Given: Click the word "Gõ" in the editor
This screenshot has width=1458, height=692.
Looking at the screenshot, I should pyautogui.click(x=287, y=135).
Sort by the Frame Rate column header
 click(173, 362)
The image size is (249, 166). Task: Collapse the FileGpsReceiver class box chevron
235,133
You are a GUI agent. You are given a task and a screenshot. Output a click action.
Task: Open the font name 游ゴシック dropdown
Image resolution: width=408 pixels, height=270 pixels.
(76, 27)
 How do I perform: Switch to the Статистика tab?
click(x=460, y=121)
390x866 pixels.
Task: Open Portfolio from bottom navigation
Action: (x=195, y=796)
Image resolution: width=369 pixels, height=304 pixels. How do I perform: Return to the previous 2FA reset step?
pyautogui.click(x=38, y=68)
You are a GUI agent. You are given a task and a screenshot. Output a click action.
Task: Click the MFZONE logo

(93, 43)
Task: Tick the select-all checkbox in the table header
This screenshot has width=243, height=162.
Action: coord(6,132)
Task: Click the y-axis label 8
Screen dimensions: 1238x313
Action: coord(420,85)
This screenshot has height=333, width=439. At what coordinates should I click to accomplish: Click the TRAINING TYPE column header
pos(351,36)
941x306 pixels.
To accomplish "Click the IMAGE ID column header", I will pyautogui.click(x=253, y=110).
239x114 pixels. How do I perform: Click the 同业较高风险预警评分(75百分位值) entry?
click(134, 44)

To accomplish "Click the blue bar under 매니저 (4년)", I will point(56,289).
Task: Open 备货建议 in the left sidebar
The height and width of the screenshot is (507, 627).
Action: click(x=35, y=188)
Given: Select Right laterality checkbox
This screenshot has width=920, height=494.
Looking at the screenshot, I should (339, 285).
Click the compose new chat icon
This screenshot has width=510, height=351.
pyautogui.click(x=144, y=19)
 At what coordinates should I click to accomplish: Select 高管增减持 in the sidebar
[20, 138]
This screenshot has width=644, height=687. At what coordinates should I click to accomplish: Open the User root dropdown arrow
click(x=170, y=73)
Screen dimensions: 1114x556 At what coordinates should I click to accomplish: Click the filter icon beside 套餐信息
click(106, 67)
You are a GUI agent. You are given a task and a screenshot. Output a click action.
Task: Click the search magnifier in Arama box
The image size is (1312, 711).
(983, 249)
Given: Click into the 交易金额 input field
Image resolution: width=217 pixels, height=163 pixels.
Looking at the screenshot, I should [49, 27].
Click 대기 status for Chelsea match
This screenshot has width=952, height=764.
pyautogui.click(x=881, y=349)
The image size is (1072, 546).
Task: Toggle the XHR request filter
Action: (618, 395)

+-------+

_SHORT EXERCISE_:
How many lines of the listing above contain the word "dropdown"? Reply with the number alone.

_RESULT FOR THIS EXERCISE_:
2